With solid state microcircuits failing at a mere 5 kV/m or less, almost all electronic equipment fails. Computers, air conditioners, fridges, phones, etc. In Northern Scandinavia, thousands die from hypothermia as their central heating ceases to function.

Transportation infrastructure collapses. There are few functioning vehicles. The train system is paralysed, the engines and navigation systems of ships are destroyed and planes (those which didn't fall out of the sky) are right out since the funding for aviation NDB's was considered redundant by national governments - not that any pilot still knows how to use them.

Within a week, with automated sewage systems no longer working and no refrigeration, dysentry and cholera spread like wildfire, fatalities exceeding 20% due to the lack of clean drinking water. As there is no possible method of food transportation to supply overcrowded urban centres, survivors start dying from the follow up starvation.

Every first world nation clamours for replacement chips for their vital equipment. But there aren't any. No stores were laid aside in EMP-proof warehouses, and the machines to manufacture such items were themselves crippled. There is no way to build any intermediary piece of equipment without literally returning to square one, and building a sequence of tools to build slightly more complicated tools, to build machines to purify a substance, etch a line, manufacture the acid, melt the metals, and so on. In most cases, the knowledge of how to build such equipment has been lost with the elder generation. Even building a basic electronics-free model-T Ford is beyond most folks since the ability to mill metal (if any basic lathes remain), create the right steel by hand, and make and bend piping are all lost skills.

The Germans, believing themselves well prepared for such a disaster immediately order their Information Archive to be opened. However, there are only a handful of VW Beatles still remaining after EU legislation hiked road taxes to unaffordable levels for non-green vehicles. What pre-EMS cars remain are forcibly requisitioned by the government. Eventually though, an official arrives by bicycle. Unfortunately when he gets there, the lifts down into the mine are no longer working. Although there is an on-site generator, the elevator's electronics have fried, and a 2km descent by rope-ladder is deemed infeasible.

Eventually the government finds an army electrical engineer, pulls him off the urgent repairs to the electricity grid and he comes up with a jury-rigged bypass. Lift now working the records can now be accessed. However, the microfilms can only be read on special albeit low-tech readers, and there are only 20 of the machines available in the archive. All the machines formerly distributed throughout the nation's bureaucratic offices have long since been thrown away. Having set up a bicycle message system with Berlin, the flood of technical requests swamp the staff and handful of machines, and since information needs to be copied by hand, vital information becomes bottle-necked. Paper supplies begin to run short. Toilet paper becomes worth its weight in gold.

Worse still, due to age and overuse, the bulbs for the readers begin to fail. But since incandescent bulbs were banned 20 years earlier, there are no spares available.
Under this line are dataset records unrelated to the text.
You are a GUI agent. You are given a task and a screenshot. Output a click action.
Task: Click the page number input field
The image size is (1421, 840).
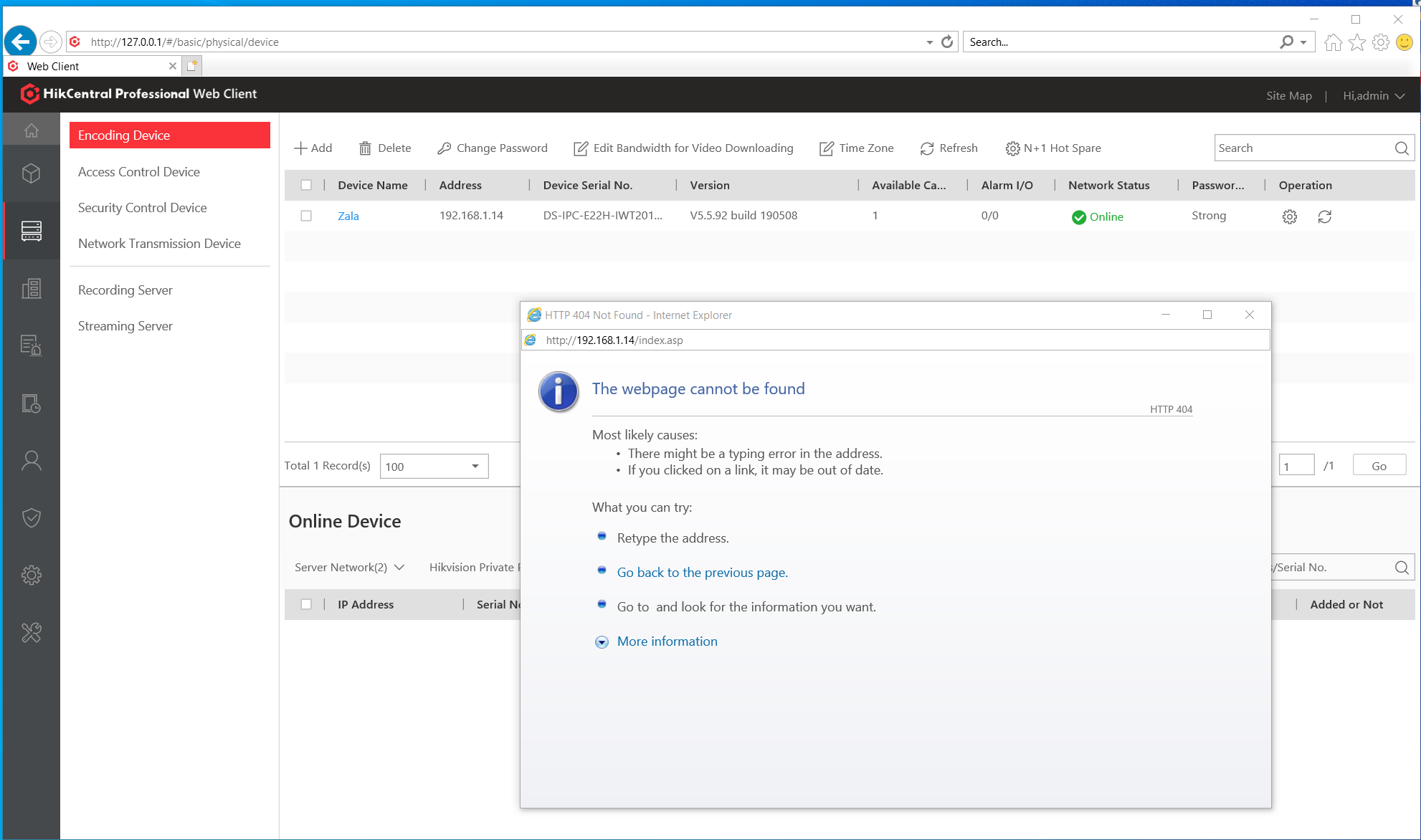pyautogui.click(x=1297, y=466)
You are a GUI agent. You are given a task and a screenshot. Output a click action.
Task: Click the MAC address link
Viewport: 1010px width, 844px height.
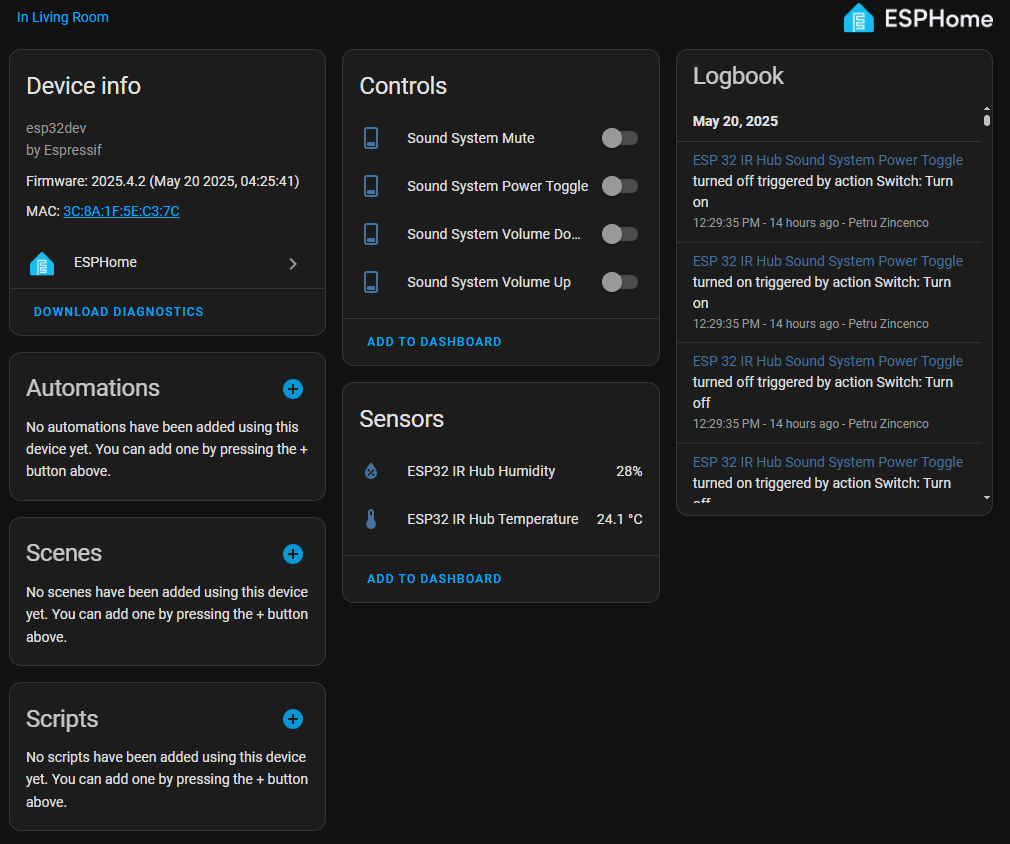121,211
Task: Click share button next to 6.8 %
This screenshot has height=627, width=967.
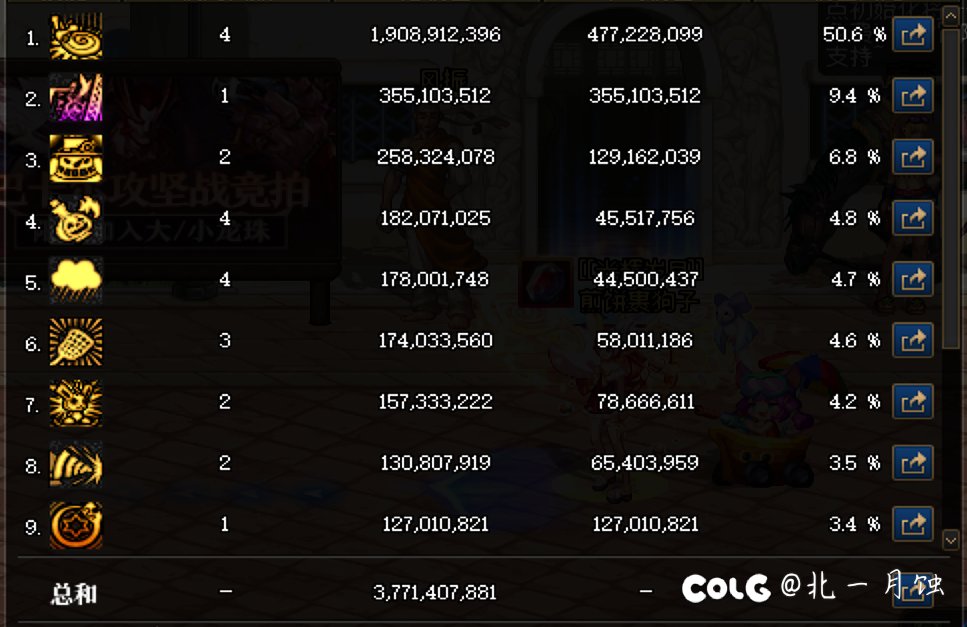Action: click(912, 158)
The government immediately orders new bulbs be made, but there's no machinery to make such things anymore, and nobody alive has the skill of blowing glass. Then there's the fact that Tungsten is in short supply, no imports of the metal have arrived for months due to the lack of working ships, and Germany has no tungsten refinery of its own. A team of medieval re-enactors are given the task of mining, refining and hand drawing tungsten wire. Unknown to everyone, the Data Archive builds up high levels of condensation which begins to damage the microfile stores and the lower mine levels flood because nobody remembered about the dehumidifying and pumping systems which haven't worked since the CME.

In an ironic twist the UK falls into civil war, Scotland and Wales seizing the chance to claim full independence and charging England vast sums in food and equipment for electrical power from their still functional nuclear power stations. Coal and gas stations standing idle for want of fuel. Iceland, sitting pretty on its natural geothermal resources makes an economic killing by forging simple screwdrivers to replace the ubiquitous powertools which have replaced hand tools across Europe. Sweden and Finland race to see who can rebuild their manufacturing base first, a golden opportunity awaiting whomever can corner the increasingly desperate toilet paper market.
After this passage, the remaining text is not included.